__Instructions for the task__: From the entries below, output the line with "Task: Open Firewall and network sidebar icon" and each following line up to and including the line with "The image size is (1456, 819).", exactly as written.

__The data__:
════════════════

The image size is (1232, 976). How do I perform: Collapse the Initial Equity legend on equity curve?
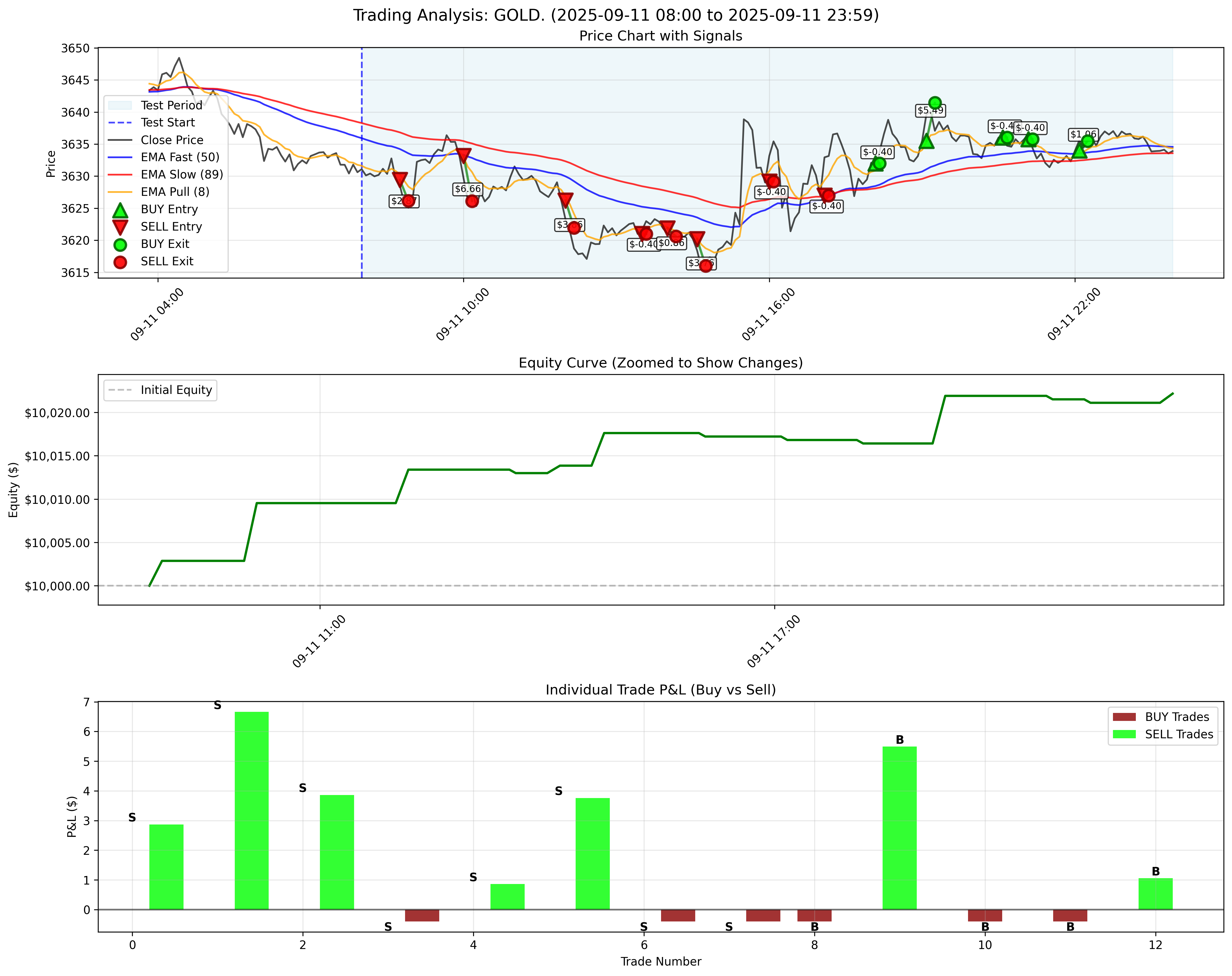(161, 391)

════════════════

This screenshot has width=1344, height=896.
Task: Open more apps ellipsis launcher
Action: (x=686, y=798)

════════════════

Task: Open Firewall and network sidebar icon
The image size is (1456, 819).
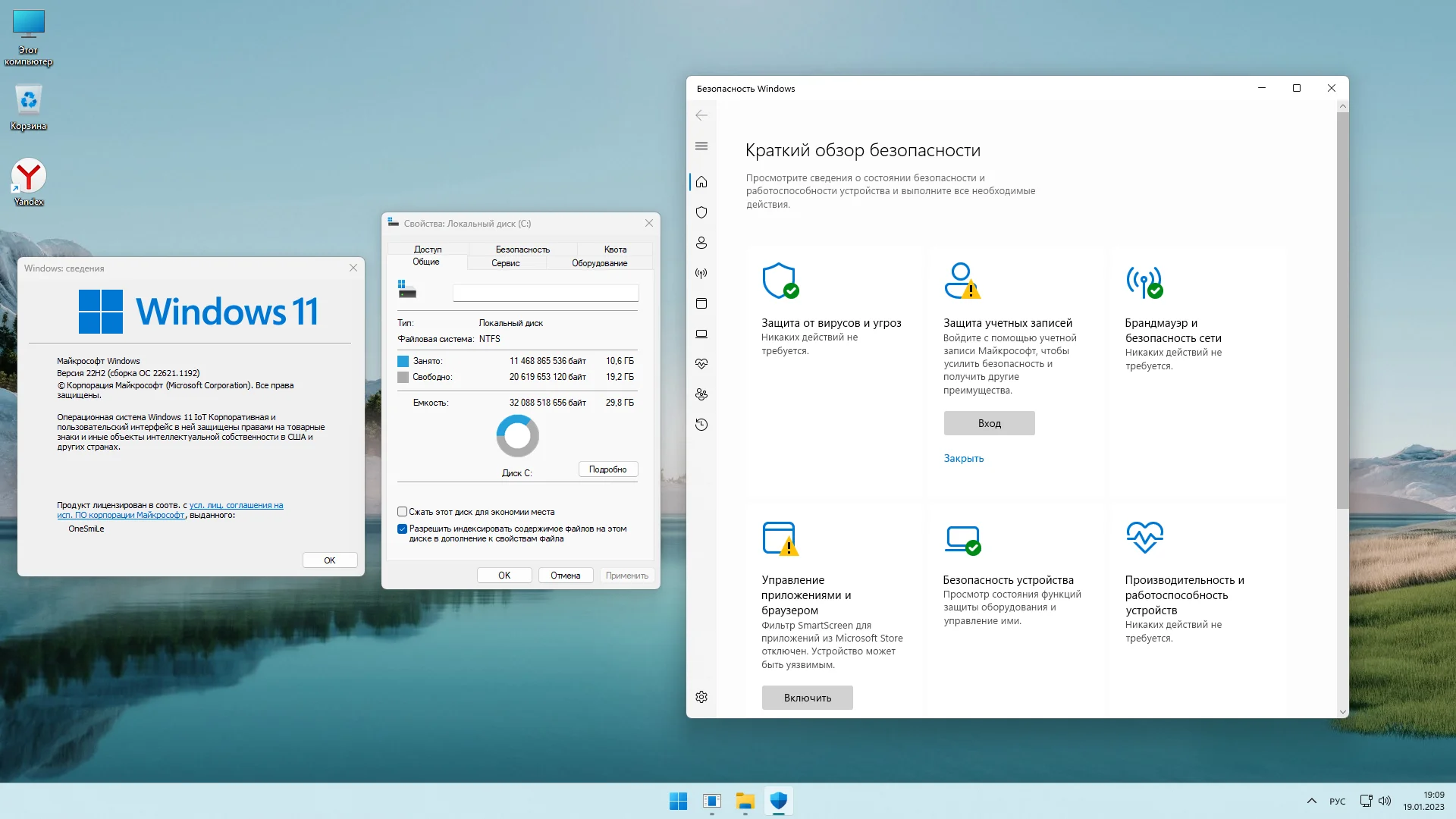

════════════════

__Task result__:
Task: Open Firewall and network sidebar icon
The image size is (1456, 819).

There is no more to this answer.